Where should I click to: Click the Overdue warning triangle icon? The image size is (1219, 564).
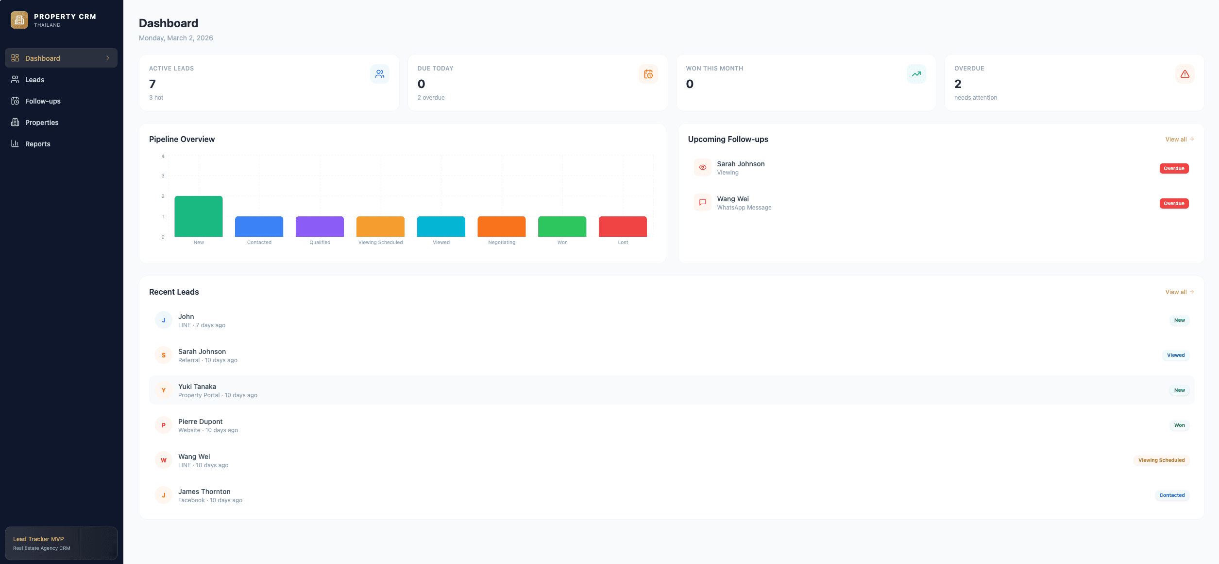[1185, 74]
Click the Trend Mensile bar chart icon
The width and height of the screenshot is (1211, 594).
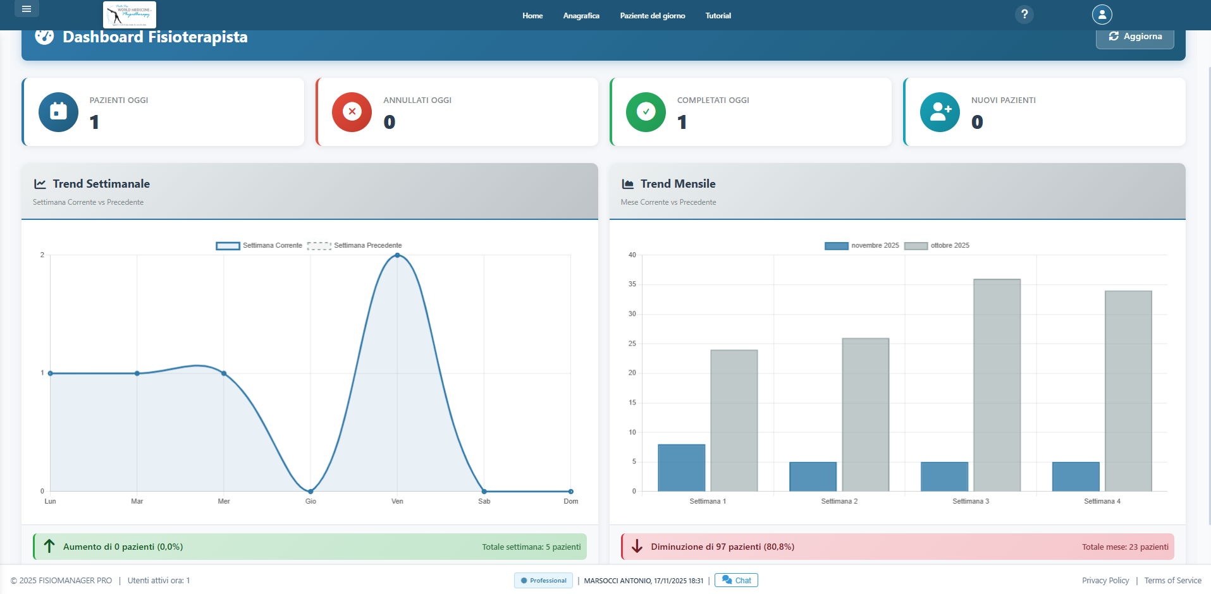pos(627,183)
━━━━
◆ PROBLEM: Output every entry verbatim. Pictures do not belong in the copy.

◆ SOLUTION TO THIS EXERCISE:
Where should I click to: Click the Overdue warning triangle icon? The image size is (1219, 564).
[1185, 74]
Click the Trend Mensile bar chart icon
The width and height of the screenshot is (1211, 594).
pos(627,183)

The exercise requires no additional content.